Beyond the Horizon; the Silent Conquest.
Aacini Huerta
Bridging the gap between brands and consumers in the seafood industry || Seafood Advocate | Strategic Architect | Brand Craftsman
There was a time when it was inconceivable to imagine a life beyond the boundaries of the vast, seemingly endless oceans or the daunting, frigid mountain ranges; a promise of death lurked out just beyond these gates. Inhospitable stretches of harsh wilderness devoid of life sustaining resources carve out invisible and ambiguous borders between lands; occasionally luring inquisitive seekers in pursuit of prosperity and opportunity into an agonizingly slow demise as they journeyed across their barren expanses. But, even so, given the adequate resources, time, some skilled wit, and a bit of gut; even these no-man’s lands have proven to be surmountable.

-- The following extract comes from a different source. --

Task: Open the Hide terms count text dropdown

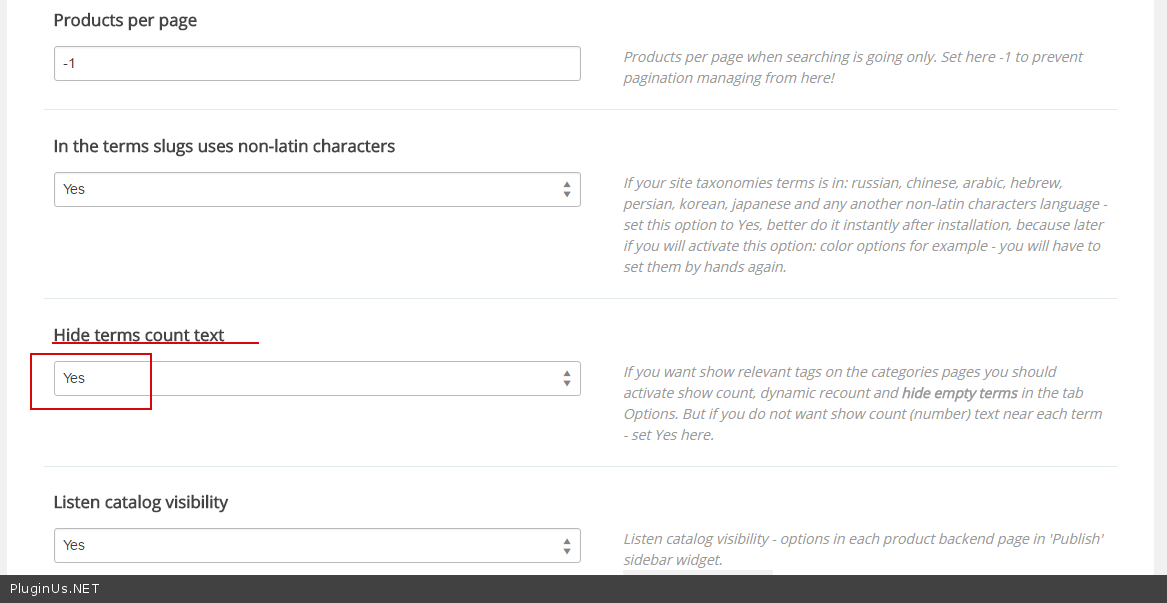Action: coord(317,378)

Defined domains, or territories if you will: produce, dairy, bakery, meats, and seafood sections separated by invisible but defined borders that establish consumers’ expectations, line the outer rim of most supermarkets. Laying a clear inflection point between what is and what isn’t, these hard boundaries offer us a dangerous sense of security; allowing us to confidently let our guard down and lean into the fence.
We would never expect for a produce brand to place an eggplant amongst some fresh fish filets in the seafood section and label it “alternative halibut” and actually get away with it; consumers would see right through it.
Likewise it would be just as absurd to place some salmon steaks next to the tomatoes in the produce section and label them “alternative portobelos”.?
But what happens when we step out and away from these kingdoms and into the market’s no-man’s land, its savagery in full display between the packaged, frozen, and shelf-stable products that inhabit the lawless freezers and aisles? Right next to a tin of sardines we can find a jar of “alternative anchovies spread” made out of guess what… not anchovies, or next to a box of frozen cod fish sticks we encounter a box of “f’sh filets” made out of anything other than fish.?
It is amazing what the power of a missing vowel can accomplish, avoiding any legal dispute based on misleading labeling, and thanks to the power of the human mind, still achieve its intended purpose. I can imagine the team of lawyers cackling like a group of cunning ravens, wiping their asses with hundred dollar bills.?
The faux fish tribe has been journeying into no-man's land for a better part of the last three decades, slowly but surely making progress and carving out their share of the market whenever they strike gold in the form of a popularly accepted product. We have all seen the rise and fall of many plant based alternative products over the years; many falling short on consumers’ expectations on the flavors and textures that they are trying to imitate.?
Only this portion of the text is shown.